Dans les pays catholiques, les fêtes occupent la quatrieme partie de l’année. On vient d’en supprimer treize à quatorze, après un demi-siecle de réclamations. Il y en avoit quelquefois cinq de suite, & assez souvent trois. On auroit dû les rejeter toutes au dimanche ; mais la superstition a bataillé, & le bien ne s’est fait qu’à moitié.

Savez-vous quel est le corps qui seroit le plus fâché de la réforme entiere, & qui s’y oppose le plus par ses discours ? C’est la ferme générale, parce que ces jours-là l’église donne le signal d’aller au cabaret, & que l’on ne voit que des ivrognes qui y consument le gain d’une semaine.

Le peuple appelle jours ouvrables les jours que les boutiques ne sont pas fermées ; distinction que ne connoissent pas les gens du beau monde, tous les jours de la semaine étant égaux pour leurs plaisirs.

C’est un jour de fête qu’il faut voir l’affluence du peuple aux Champs-Élysées, aux Boulevards, & considérer ces phalanges bigarrées de promeneurs qui offrent une variété bizarre, de physionomies & d’accoûtremens.

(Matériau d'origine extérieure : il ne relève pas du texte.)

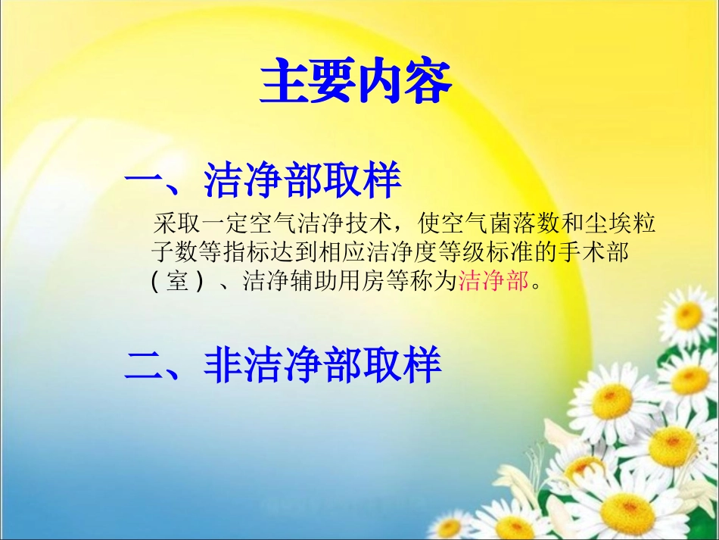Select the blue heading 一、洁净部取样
(x=262, y=182)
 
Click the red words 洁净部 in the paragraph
(x=493, y=282)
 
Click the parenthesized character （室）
(x=176, y=282)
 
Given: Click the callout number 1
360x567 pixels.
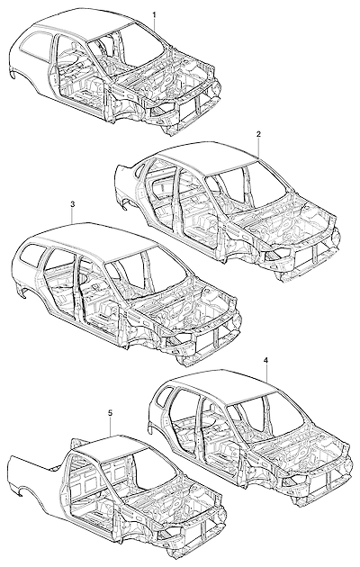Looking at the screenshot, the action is (154, 14).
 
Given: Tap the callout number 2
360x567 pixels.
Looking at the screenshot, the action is (258, 134).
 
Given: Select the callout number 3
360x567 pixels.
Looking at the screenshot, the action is (72, 204).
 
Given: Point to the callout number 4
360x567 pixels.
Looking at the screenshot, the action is (266, 361).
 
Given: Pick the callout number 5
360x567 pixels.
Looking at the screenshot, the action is (111, 412).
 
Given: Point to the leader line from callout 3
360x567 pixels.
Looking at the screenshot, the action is (73, 215).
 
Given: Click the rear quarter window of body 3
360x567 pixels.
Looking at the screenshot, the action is (31, 253).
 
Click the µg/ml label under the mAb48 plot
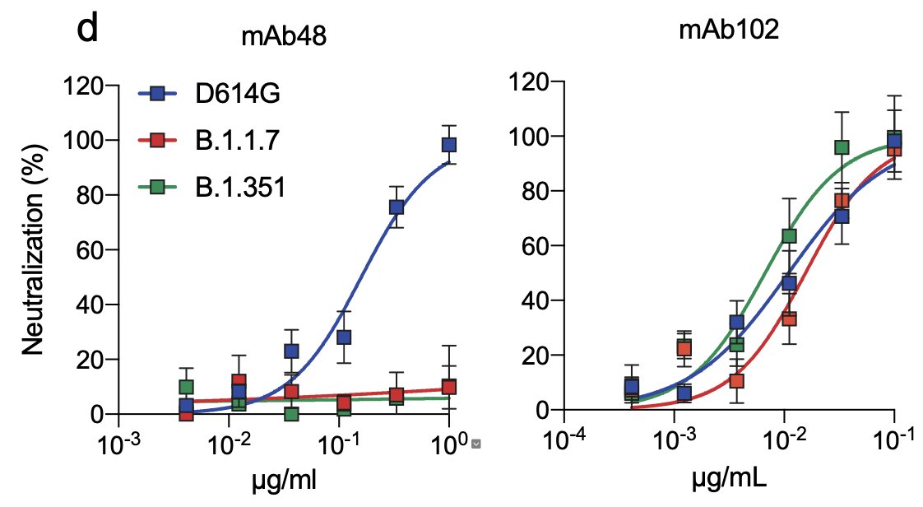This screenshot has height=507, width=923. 281,480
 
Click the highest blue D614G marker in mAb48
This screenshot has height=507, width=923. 449,145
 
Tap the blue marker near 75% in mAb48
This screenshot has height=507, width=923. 396,207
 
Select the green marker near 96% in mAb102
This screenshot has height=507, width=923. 841,147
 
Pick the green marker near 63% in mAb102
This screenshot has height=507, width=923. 789,236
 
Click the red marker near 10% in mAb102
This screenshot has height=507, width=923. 737,381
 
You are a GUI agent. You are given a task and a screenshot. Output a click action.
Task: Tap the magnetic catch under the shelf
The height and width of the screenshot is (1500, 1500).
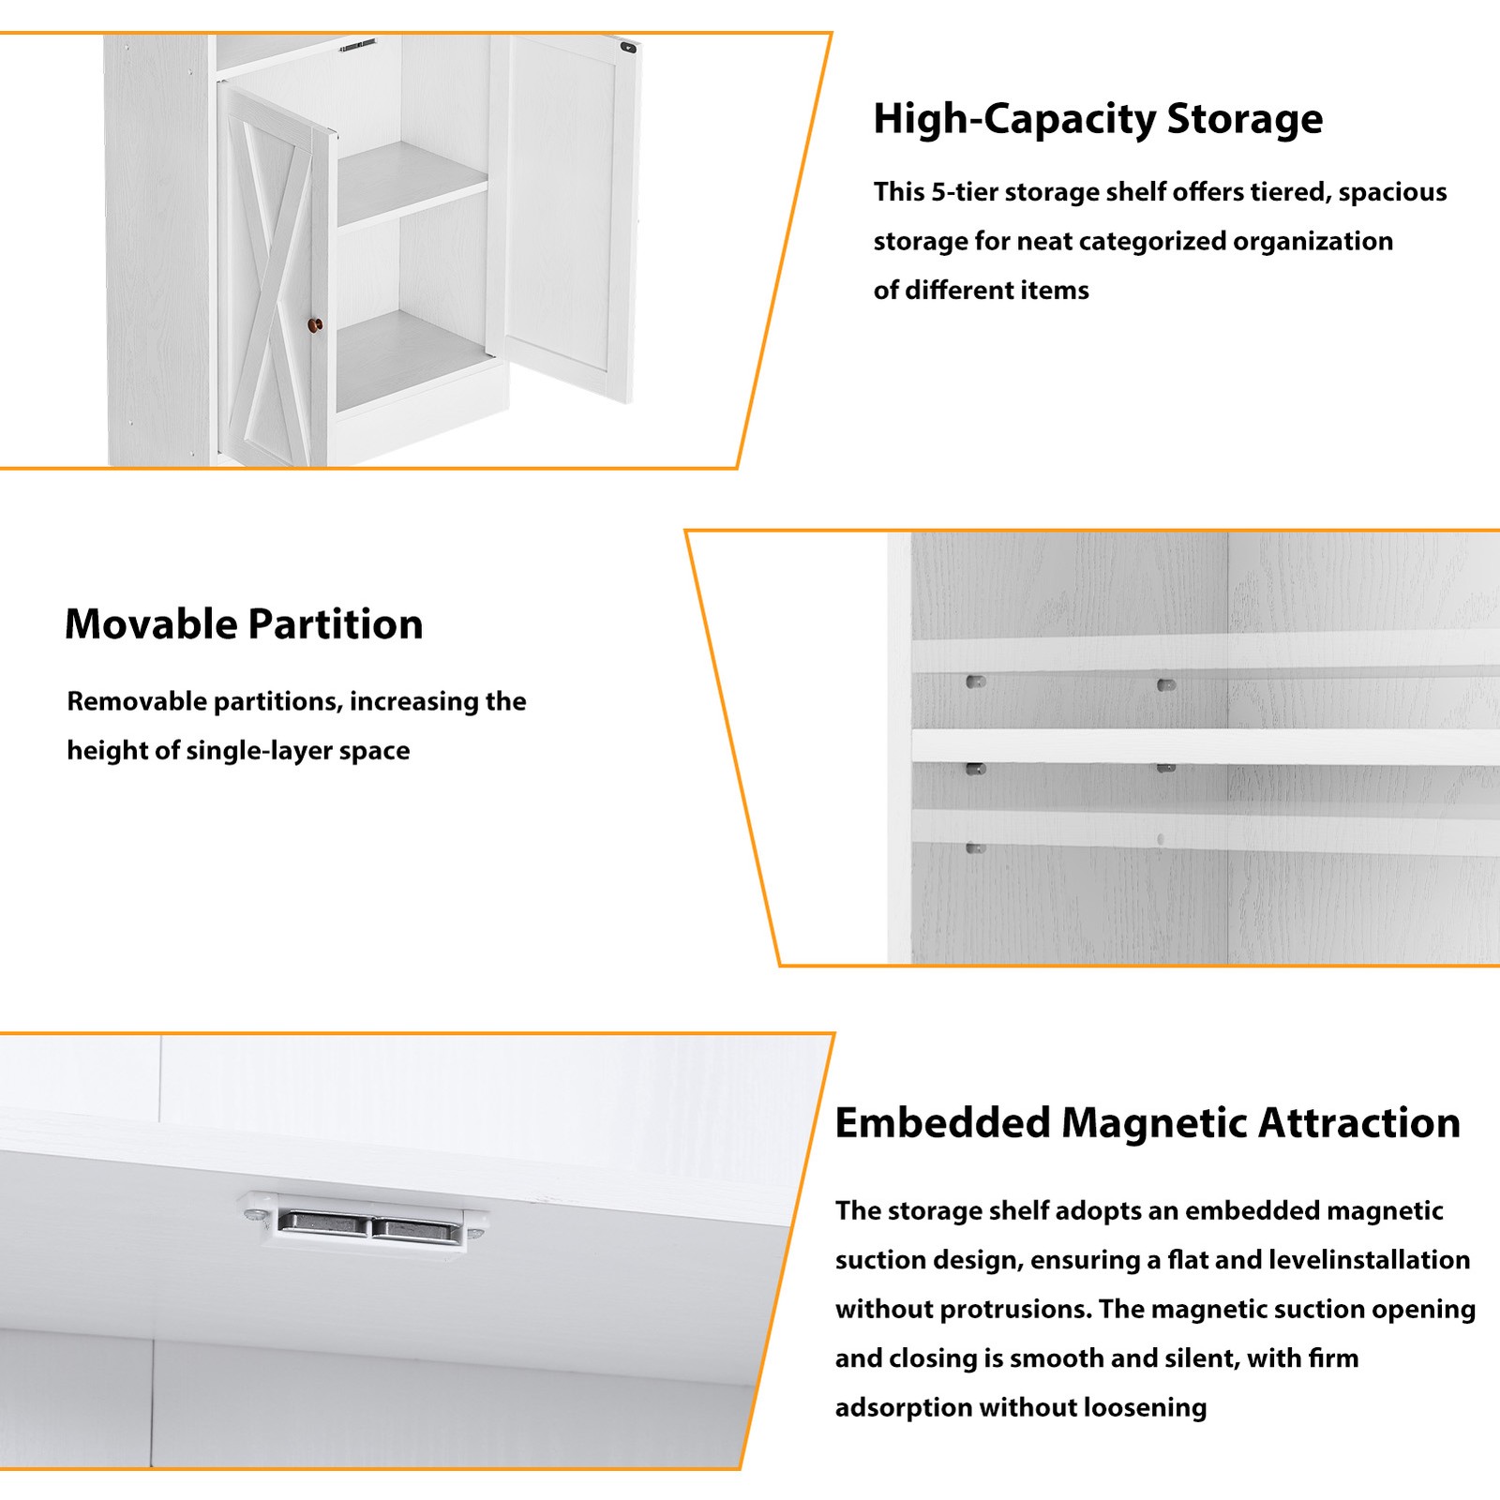pos(366,1221)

Là, vous pourrez lire sur le front du Parisien si ce que j’ai écrit de son air soucieux, gêné ou compassé, n’est pas vrai ; & si l’étranger qui lui attribuoit, il y a soixante ans, un air riant, libre, ouvert, dégagé, n’est pas autorisé à prononcer aujourd’hui qu’il a dans ses manieres quelque chose de contraint & de triste.

Je parle de la petite bourgeoise, la classe assurément la plus nombreuse, & dont l’attitude & le regard me paroissent exprimer un caractere souffrant : indice d’une vie contentieuse & pénible. Le peuple, quand il travaille, me paroît plus gai que lorsqu’il se promene.

Rien ne doit plus étonner que de le voir s’amonceler dans un jardin public, & là ne faire autre chose, pendant une après-dînée entiere, que de parcourir les allées & s’asseoir sur des bancs ou des chaises. On voit qu’il ne sait se créer aucun amusement, & qu’un jour de fête est encore pour la petite bourgeoise un jour où il ne faut rien dépenser ; car l’avertissement pressant de la capitation, envoyé par le terrible receveur & qui menace de poursuivre, semble écrit sur toutes les physionomies.

Ce receveur de capitation est un rabat-joie perpétuel, un publicain décidé ; c’est une espece de financier dont on vient d’ériger l’emploi fatal en charge, & qui va rechercher des têtes contribuables jusques dans les flancs des veuves. Il vous impose arbitrairement ; & l’on a beau lui dire, ma tête vaut peu de chose, il vous soutient que votre tête est excellente pour lui payer tant. Dès que son tarif est tracé, rien ne l’efface, pas même le malheur imprévu. Le mort paie la capitation, dès que sa vie a entamé de quinze jours l’année financiere.